A lo largo de los últimos 500 años de historia de Roma, el Senado declaró en 25 ocasiones a otros tantos emperadores como enemigos del Estado

La monarquía imperial nació con Octavio Augusto, en el 30 antes de Cristo, y se prolongó hasta el final, el 475, al menos en lo que atañe a la Roma clásica, ya que continuó mil años más en el lado oriental, con capital en Constantinopla… y resultados similares.  Con excepciones, fue una sucesión de familias empeñadas en matarse entre sus propios miembros para así acceder al poder, lo que dio como resultado soberanos cargados de odio, ambición y falta total de empatía. En definitiva, auténticos psicópatas sedientos de sangre. 


La larga lista la inicia en el siglo I el tercero de los emperadores, Calígula, muerto asesinado a los 30 años tras un reinado insensato, lo que llevó a un intento de restauración de la república que la guardia pretoriana abortó imponiendo a Claudio, el único hombre vivo que quedaba en la familia imperial. Calígula, un demente peligroso, fue declarado “enemigo del Estado”, aunque no se le aplicó la damnatio memoriae, que era un castigo mayor que incluía que el nombre era borrado de monumentos, pinturas, monedas o edificios.  

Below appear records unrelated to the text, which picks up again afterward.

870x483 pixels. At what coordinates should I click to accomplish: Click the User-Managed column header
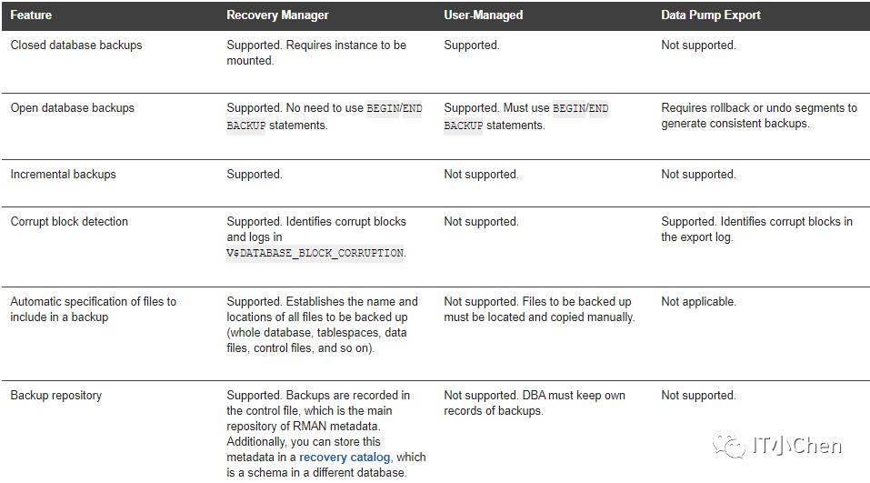coord(485,15)
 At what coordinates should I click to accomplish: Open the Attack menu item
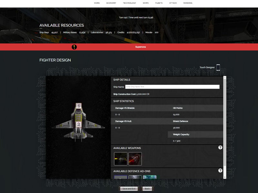pos(173,3)
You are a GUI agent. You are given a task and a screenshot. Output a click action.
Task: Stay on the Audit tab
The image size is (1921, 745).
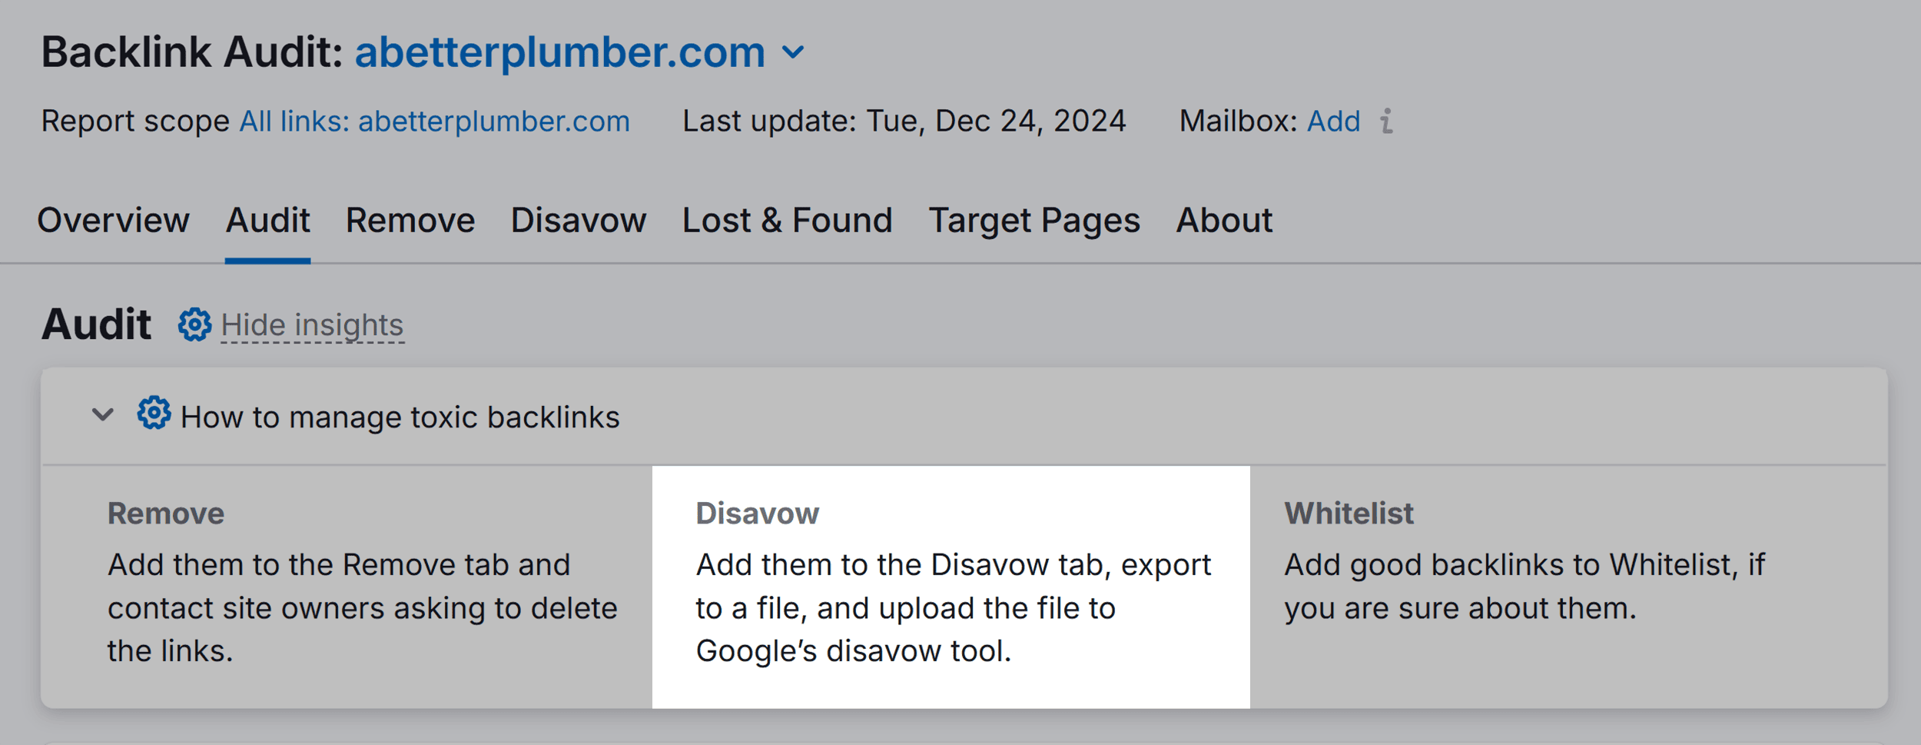click(x=267, y=221)
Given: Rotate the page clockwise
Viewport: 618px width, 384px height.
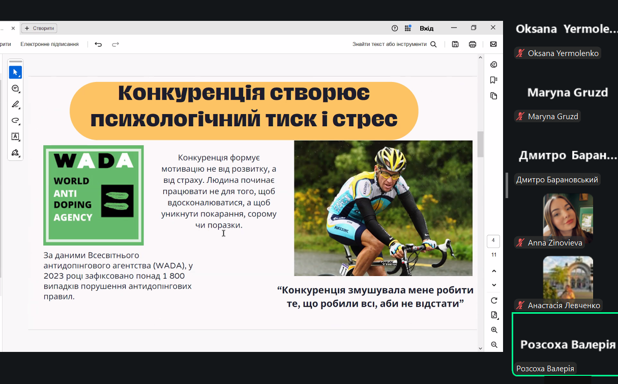Looking at the screenshot, I should pos(494,300).
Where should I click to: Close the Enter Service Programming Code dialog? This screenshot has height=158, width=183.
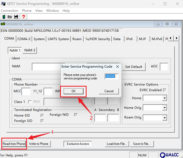click(x=117, y=67)
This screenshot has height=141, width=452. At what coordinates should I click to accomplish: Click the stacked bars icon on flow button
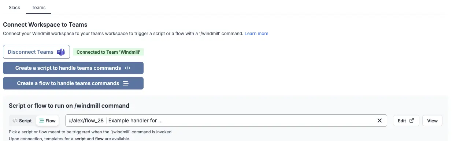pyautogui.click(x=126, y=83)
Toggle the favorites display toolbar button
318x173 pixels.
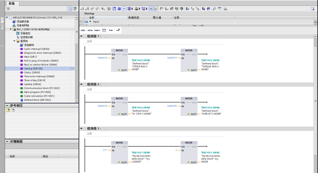pyautogui.click(x=156, y=9)
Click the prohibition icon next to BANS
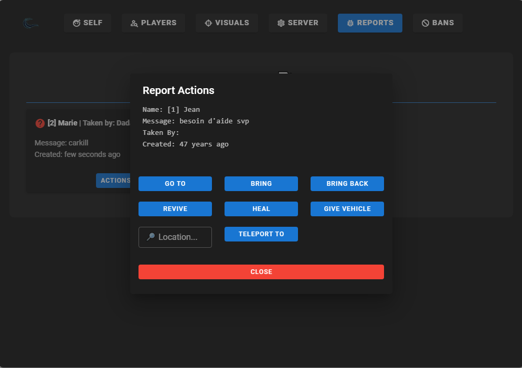Viewport: 522px width, 368px height. (x=425, y=23)
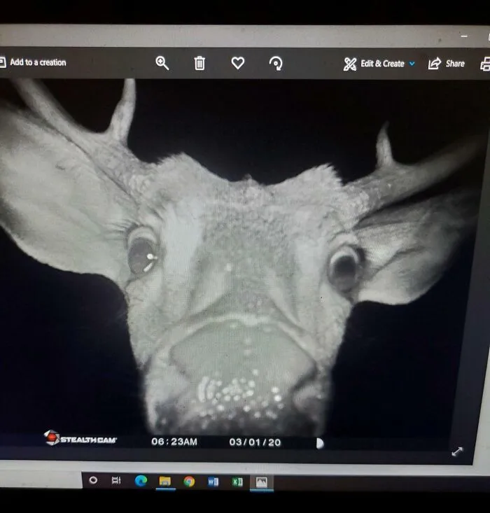Launch Microsoft Edge from taskbar
This screenshot has height=513, width=490.
(141, 480)
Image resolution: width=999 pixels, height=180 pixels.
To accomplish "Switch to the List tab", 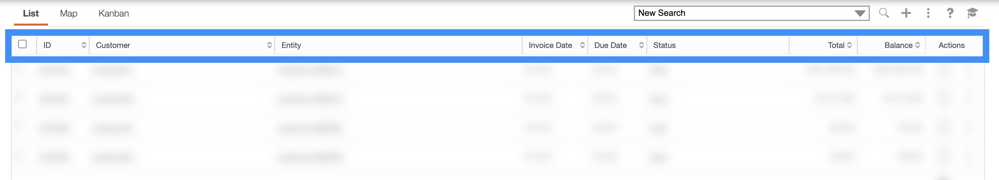I will (31, 14).
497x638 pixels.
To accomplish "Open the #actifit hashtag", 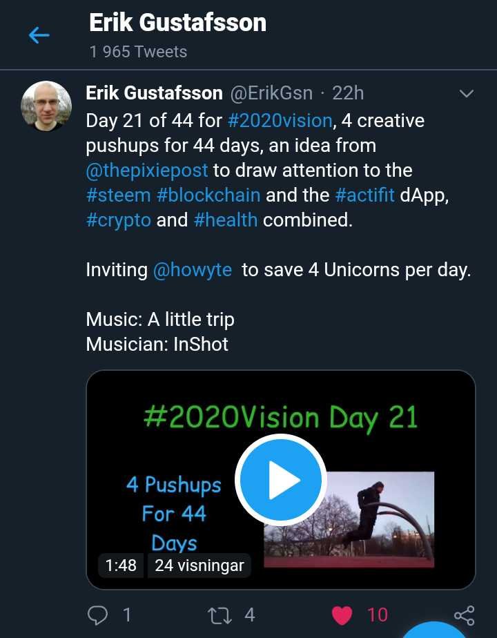I will [x=364, y=195].
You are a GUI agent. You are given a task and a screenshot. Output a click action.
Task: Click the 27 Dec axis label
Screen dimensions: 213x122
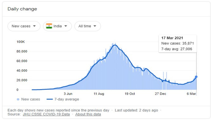(160, 94)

No tardó en llegar el siguiente, Nerón, sucesor de Claudio, quien no tuvo que morir para que el Senado lo depusiera, lo que llevó a su suicidio asistido por un esclavo para evitar un escarnio aún peor. El cadáver fue oculto, ya que el pueblo quería echarlo al río. Sus  sucesores, que reinaron apenas unos meses, Galba, Vitelio y Otón, sufrieron el mismo camino en plena anarquía militar (los tres fueron asesinados), que finalizó con la llegada el mismo año 69, el Año De los Cuatro Emperadores, con Vespasiano. El suyo fue un tiempo de calma y cordura que emborronó cuando  nombró como herederos a sus hijos Tito y Domiciano, siendo el  segundo otro monstruo y un auténtico psico-killer, protagonista de otro baño de sangre que le valió su posterior declaración como enemigo de Roma por el Senado. 


Tendría que pasar un siglo entero para que volviera la locura al trono imperial. La segunda centuria fue la de los emperadores buenos, que colocaron Roma en su cénit, filósofos y humanistas. Pero el último de ellos, Marco Aurelio, cometió el mismo error que Vespasiano al preferir a su hijo Cómodo como sucesor. Fue otro monstruo, brutal y despiadado, retratado en el film “Gladiador”. Finalmente asesinado quizá por su mujer, dio paso al siglo III, que supuso la decadencia y caída del Imperio, aunque pese a ello se mantuvo en pie 270 años más en una interminable anarquía militar seguida de la entronización de  locos peligrosos. 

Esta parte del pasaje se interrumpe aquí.